One day last month I was listening to “Marketplace” on NPR and heard a bizarre story. According to the reporter, the huge electronic signs in Times Square in New York are now “illegal billboards” that must be taken down. Why? Because Broadway and 7th Avenue are now defined by the Federal Highway Administration as “other principal arterials”—and that whole category of roadways was added to the “National Highway System” by Congress in the MAP-21 legislation. So anti-billboard provisions apply, etc.
My correspondence with FHWA quickly made it clear that “No part of the U.S. government is trying to illegalize or remove Times Square billboards.” But this story led me to dig into what Congress did, and why. This case is a prime example of how the Highway Trust Fund—originally created in 1956 to pay for building the Interstate highway system—has been bloated beyond recognition by Congress over the years, leading to its current dire straits in which spending commitments far outstrip highway user-tax revenues.
The overall federal-aid highway system—the routes eligible for federal highway grant funding—has expanded over the decades, due to lobbying by various highway groups, to a total of 1,077,777 route-miles (compared with just 47,182 route-miles of Interstates), handling nearly 85% of all vehicle miles of travel (VMT). Most of these route-miles are highways that existed before the Interstates and were long the responsibility of state DOTs, not the federal government.

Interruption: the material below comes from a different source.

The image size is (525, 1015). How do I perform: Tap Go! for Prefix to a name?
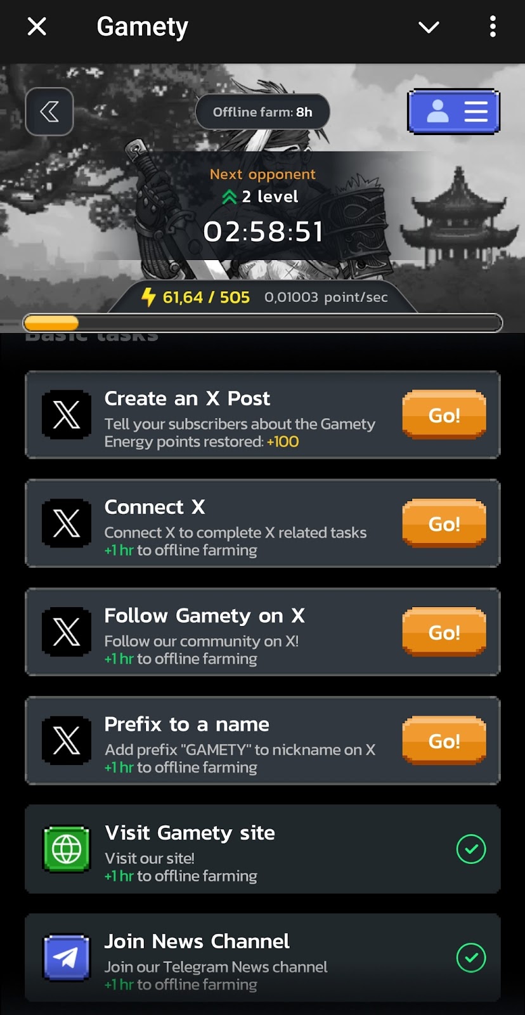click(444, 740)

Congress made a major change in the 1991 reauthorization bill, ISTEA. It created the National Highway System (NHS) as an expanded version of the Interstates, adding to their 47,182 route-miles “other principal arterials” deemed important for commerce, for military mobilization, as connectors to military installations, and as intermodal connectors. These routes would get higher priority for federal highway grants than the rest of the federal-aid system. Until recently, the NHS totaled 162,870 route-miles. (Incidentally, knowledgeable highway people told me that when it came to nominating highways to be included in NHS, state DOTs took two different approaches. Most used an expansive approach, to get as many additional miles as possible positioned for increased funding, but others used a narrow approach, not wanting to bear the additional costs that come with federal funding.)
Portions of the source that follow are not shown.